___ ENTRIES SUPPLIED ___

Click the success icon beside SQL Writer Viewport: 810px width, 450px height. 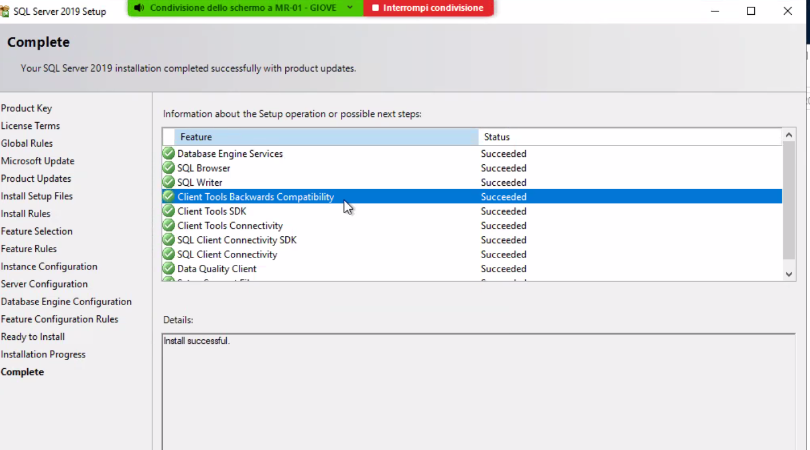pyautogui.click(x=168, y=182)
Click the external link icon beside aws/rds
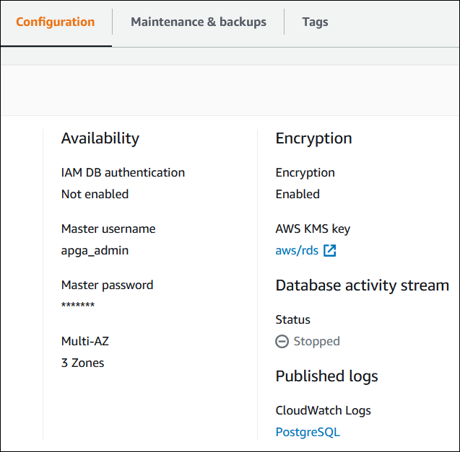This screenshot has width=460, height=452. 330,251
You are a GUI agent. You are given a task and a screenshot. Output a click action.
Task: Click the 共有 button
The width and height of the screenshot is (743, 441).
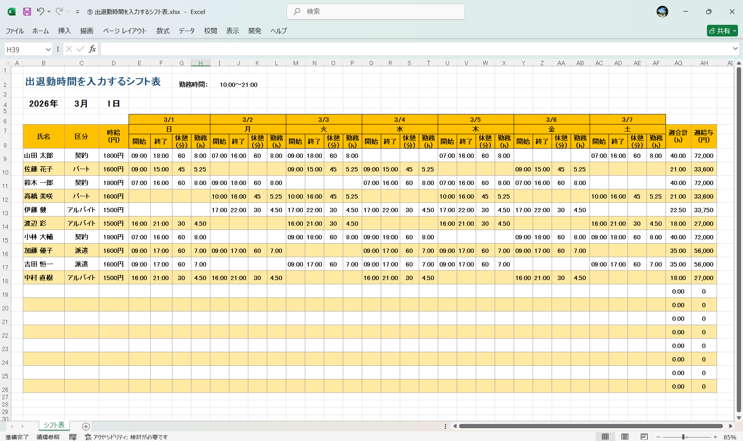pos(722,31)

___

TASK TO COMPLETE – Update the lines starting at the one that contains "You are a GUI" and running through the last line, replacing "screenshot" with "screen capture" and leaving everything else as it is. Leave the pictures out of your answer.

OUTPUT FOR THIS TASK –
You are a GUI agent. You are given a task and a screen capture. Output a click action.
Task: Click the 共有 button
The width and height of the screen capture is (743, 441).
pos(722,31)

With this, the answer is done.